▶ **What you should do**: Summarize the passage on image acquisition in two sentences.

▶ **Passage for review**:
Content starts
The first step during the procedure is identification and differentiation of cancerous lesions from noncancerous lesions in vivo using high-quality images acquired and analyzed in real time. The image acquisition rate in our study (78.2%) was highly efficient and it was in line with a large multicenter study conducted by Mori et al (83.6%).[17] This parameter is important in the context that unless a high-quality EC image is acquired, EndoBRAIN does not give us an output. The image acquisition was difficult in diminutive polyps at high magnification because minimal movement at the time of freezing the image can lead to false results. Images were also difficult to obtain polyps located in traditionally difficult locations like hepatic and splenic flexure. Better bowel preparation, higher procedure volumes, and strategies such as examining the polyp at 12'0 clock position are few ways to improve the image acquisition in our experience.
Content ends
▶ **Data**:
Content starts
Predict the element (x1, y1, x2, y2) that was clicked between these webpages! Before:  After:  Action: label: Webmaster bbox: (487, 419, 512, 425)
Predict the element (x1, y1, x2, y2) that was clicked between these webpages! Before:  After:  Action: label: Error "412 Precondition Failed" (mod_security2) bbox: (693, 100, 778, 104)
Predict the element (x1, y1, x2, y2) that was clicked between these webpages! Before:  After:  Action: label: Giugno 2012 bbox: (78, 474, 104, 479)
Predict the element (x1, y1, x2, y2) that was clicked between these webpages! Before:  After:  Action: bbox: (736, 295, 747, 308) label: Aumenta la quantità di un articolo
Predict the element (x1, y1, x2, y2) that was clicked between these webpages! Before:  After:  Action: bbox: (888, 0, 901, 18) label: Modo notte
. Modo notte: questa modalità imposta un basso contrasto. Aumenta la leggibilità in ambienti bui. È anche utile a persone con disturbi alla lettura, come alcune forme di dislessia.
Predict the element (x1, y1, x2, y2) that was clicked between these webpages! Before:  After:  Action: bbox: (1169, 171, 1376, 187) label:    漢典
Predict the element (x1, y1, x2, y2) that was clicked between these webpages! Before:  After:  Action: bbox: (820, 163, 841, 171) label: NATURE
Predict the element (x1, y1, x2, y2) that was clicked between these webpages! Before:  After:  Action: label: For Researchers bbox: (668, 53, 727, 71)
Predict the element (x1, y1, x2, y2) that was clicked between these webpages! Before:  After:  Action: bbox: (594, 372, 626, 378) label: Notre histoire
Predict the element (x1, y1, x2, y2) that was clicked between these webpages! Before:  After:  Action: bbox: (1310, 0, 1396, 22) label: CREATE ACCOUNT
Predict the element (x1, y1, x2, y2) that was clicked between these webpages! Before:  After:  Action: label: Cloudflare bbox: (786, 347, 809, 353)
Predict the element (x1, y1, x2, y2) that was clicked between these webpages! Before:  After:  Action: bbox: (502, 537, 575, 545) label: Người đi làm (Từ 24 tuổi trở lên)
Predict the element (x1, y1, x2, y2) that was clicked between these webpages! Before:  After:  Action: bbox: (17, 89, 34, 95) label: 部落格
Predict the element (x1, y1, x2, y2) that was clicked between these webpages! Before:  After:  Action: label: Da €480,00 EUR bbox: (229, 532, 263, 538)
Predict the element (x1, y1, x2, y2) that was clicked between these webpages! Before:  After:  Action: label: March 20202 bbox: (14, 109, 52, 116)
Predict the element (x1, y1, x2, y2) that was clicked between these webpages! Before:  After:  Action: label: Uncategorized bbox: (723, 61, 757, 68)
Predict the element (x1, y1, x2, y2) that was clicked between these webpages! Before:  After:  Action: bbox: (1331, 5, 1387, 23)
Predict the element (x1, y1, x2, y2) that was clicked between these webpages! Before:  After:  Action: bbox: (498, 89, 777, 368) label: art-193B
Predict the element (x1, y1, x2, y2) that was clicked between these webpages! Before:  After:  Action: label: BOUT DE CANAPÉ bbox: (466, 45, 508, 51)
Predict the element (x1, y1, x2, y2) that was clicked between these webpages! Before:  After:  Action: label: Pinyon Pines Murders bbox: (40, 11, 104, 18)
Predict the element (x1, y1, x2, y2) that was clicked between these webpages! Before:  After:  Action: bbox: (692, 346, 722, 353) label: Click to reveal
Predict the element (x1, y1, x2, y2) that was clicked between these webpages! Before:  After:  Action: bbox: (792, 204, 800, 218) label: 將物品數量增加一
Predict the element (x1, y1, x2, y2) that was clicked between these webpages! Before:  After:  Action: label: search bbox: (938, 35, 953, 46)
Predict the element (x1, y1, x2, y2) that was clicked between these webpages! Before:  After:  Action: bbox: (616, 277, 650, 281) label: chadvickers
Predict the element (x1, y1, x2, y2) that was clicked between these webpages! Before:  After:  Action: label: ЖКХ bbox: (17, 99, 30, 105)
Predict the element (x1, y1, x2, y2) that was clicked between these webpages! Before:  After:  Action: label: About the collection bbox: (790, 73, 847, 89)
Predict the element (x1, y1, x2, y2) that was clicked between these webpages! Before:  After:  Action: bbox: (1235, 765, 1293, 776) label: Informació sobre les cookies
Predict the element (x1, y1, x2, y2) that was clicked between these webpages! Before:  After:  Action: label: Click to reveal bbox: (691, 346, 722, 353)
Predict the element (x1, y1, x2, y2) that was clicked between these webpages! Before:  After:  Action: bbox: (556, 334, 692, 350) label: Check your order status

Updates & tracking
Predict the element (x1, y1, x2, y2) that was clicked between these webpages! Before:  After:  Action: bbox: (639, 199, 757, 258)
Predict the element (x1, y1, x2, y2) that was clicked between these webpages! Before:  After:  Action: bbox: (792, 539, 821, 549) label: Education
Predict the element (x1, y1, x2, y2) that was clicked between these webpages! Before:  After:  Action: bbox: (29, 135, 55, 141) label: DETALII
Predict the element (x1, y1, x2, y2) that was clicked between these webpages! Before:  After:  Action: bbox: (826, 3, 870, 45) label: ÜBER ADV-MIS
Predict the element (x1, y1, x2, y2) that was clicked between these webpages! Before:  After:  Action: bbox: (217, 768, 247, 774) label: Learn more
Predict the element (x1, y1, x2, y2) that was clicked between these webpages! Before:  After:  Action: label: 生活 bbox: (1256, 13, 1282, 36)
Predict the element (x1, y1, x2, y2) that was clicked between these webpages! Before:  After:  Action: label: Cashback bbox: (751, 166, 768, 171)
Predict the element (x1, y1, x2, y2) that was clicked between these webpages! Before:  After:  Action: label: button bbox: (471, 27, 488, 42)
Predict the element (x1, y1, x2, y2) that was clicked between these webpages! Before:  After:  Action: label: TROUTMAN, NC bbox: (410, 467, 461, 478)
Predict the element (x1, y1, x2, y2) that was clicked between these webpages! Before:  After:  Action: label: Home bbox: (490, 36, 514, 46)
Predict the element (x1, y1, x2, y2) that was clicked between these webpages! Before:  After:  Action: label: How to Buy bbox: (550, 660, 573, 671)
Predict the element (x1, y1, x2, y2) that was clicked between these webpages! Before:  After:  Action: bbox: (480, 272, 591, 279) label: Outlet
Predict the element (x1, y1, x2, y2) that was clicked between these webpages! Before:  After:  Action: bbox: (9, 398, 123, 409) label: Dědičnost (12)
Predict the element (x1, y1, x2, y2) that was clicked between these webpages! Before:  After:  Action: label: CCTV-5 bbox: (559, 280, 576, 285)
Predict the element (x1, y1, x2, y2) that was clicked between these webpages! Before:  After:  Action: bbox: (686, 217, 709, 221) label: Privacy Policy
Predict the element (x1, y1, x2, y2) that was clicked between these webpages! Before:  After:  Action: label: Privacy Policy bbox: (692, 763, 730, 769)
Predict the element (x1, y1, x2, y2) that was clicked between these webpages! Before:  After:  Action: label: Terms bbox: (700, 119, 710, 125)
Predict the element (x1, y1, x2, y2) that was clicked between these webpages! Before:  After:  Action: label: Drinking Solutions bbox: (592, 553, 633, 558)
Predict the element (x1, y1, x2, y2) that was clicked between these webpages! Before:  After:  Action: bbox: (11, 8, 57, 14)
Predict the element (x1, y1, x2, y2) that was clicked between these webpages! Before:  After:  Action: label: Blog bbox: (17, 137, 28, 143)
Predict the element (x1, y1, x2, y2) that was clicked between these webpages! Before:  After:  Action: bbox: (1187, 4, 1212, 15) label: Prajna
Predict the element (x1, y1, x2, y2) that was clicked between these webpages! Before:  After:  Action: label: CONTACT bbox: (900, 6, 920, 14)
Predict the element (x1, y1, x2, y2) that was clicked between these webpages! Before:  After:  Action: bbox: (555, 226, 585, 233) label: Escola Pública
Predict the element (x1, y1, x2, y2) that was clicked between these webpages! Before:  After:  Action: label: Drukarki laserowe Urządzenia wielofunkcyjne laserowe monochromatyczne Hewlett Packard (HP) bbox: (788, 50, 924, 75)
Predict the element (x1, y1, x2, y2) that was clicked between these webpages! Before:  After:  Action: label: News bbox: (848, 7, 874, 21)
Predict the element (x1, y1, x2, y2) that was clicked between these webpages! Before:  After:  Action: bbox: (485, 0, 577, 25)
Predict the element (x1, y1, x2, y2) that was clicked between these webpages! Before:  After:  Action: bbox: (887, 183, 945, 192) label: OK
Content ends
▶ **Worked solution**: High-quality images acquired in real time are needed to distinguish cancerous from noncancerous lesions, and EndoBRAIN gives no output without a high-quality EC image; the study's acquisition rate of 78.2% was in line with the 83.6% of a large multicenter study by Mori et al. Acquisition was difficult for diminutive polyps at high magnification and for polyps at the hepatic and splenic flexure, and better bowel preparation, higher procedure volumes, and examining the polyp at the 12 o'clock position are ways to improve it.